Hi, since I did not read the Quantity section book yet, I may need a bit help of this. Vol. 5 Page 46 Example to calculate Unweighted Index What’s the formula for HPR? I can easily figure out HRY. Basically, there are X, Y, Z stocks with various prices during period of T (base) and T+1. Calculate the percentage changes of the index value. Thx.

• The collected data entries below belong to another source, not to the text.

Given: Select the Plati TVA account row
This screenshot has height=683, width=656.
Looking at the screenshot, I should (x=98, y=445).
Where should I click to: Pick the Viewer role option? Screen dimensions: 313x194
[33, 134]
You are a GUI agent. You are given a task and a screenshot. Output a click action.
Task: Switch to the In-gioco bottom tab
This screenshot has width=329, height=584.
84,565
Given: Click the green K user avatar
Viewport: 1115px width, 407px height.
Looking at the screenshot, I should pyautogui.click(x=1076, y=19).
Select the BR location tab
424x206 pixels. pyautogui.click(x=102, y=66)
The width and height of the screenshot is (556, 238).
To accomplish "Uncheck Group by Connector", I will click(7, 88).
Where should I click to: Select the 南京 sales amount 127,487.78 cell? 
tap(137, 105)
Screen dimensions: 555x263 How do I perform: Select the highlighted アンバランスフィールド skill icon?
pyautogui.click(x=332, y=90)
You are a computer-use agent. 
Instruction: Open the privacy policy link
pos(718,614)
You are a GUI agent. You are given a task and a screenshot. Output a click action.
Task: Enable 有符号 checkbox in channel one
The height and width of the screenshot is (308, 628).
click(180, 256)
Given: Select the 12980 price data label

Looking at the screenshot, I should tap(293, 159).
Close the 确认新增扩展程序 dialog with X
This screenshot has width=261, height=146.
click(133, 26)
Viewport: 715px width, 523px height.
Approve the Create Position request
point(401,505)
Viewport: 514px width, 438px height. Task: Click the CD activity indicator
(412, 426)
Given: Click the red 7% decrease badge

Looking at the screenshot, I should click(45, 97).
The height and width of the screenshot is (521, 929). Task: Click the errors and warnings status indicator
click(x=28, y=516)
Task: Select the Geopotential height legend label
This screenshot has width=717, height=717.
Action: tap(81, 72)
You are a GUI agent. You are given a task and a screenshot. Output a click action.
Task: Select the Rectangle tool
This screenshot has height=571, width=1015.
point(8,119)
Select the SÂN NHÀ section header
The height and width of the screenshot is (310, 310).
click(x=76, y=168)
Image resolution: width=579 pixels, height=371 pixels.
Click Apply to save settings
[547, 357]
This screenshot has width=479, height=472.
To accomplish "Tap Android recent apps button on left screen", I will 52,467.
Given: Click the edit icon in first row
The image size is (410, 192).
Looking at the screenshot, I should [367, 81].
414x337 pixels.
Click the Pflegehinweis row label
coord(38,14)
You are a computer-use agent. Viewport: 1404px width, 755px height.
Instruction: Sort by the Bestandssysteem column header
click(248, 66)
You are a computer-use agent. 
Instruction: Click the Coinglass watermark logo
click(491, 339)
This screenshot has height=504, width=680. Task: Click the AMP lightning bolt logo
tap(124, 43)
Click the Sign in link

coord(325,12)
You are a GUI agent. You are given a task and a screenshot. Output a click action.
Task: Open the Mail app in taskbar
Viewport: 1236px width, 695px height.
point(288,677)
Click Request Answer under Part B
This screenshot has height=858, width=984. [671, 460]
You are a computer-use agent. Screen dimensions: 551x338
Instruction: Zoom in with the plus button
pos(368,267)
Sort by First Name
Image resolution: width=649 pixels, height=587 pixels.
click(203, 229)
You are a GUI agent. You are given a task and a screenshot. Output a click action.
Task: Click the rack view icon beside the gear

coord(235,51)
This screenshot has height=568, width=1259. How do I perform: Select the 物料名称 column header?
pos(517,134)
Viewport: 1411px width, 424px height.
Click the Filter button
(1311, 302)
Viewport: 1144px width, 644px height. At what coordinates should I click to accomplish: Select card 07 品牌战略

don’t have books on me, but i believe its just: Ending price-Beg Price + CF (div’s) / Beg price
well calculations are little different in the unweighted index section compared to the HPR formula in QM section. HPR = (End price - Beg price + Dividends)/Beg price in the unweighted index calculations, author have taken a short cut to calculate GM and had added 1 to the HPR (and this is what we do to calculate GM to avoid the negative returns, as their is no root for -ve real numbers in real numbers, although in complex numbers it exists and unfortunately here we only deal with real numbers) and later raised the result of mutiplication to the power 1/3 and sustract 1 from it to calculate GM. But for understanding, here is the long method of calculation. HPR = 0.2, -0.09, 0.07 GM = [(1+0.2) * (1+(-0.09) * (1+0.07)] ^ (1/3) - 1 = [1.02 * 0.91 * 1.07]^(1/3) - 1 = 1.168^(1/3) - 1 = 1.0531 - 1 = 5.31% In the example they are trying to prove the downward bias of GM, compared to AM of 6%
Thanks, madanalyst. GM? I first thought it’s General Motors. So in our book example, actually we simplified and calculated as below, correct? HPY = (End price - Beg price)/Beg price HPR = 1 + HPY AM = sigma HPY / n (# of samples) GM = II HPR ^ (1/n)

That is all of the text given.